Assignment —
Check each line of the entries below for the string "agent" and state how many lines have it, with no other text.

Source material —
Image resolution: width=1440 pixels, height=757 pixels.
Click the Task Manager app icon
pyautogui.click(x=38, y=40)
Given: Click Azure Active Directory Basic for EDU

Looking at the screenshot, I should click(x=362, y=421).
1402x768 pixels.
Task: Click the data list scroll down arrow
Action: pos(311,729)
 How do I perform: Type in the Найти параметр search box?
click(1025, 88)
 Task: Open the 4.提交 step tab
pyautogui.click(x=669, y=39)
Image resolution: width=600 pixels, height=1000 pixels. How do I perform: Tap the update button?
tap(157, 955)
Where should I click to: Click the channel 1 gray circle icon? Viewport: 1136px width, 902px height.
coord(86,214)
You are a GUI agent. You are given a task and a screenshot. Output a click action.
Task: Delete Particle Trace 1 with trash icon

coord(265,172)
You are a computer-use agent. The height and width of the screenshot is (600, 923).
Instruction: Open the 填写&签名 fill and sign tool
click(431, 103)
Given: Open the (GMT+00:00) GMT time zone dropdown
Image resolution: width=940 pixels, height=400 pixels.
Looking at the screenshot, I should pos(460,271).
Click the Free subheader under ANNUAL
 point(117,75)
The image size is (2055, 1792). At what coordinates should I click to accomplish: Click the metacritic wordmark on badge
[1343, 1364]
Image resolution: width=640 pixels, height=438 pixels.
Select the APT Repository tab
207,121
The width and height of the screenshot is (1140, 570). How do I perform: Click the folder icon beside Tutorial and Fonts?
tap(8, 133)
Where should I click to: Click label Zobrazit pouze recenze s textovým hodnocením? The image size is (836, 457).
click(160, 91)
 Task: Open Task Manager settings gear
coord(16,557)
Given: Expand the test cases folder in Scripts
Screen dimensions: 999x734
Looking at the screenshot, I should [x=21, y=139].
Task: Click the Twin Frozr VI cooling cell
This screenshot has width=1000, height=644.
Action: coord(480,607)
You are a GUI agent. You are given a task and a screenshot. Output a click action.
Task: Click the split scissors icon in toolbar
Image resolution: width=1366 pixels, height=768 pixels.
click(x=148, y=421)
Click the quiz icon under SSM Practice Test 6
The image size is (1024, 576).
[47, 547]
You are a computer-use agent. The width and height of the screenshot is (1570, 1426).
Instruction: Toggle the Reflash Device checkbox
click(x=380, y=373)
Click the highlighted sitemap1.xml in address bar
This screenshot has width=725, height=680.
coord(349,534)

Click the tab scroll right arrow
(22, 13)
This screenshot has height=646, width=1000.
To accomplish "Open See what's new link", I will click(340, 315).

Exercise result —
4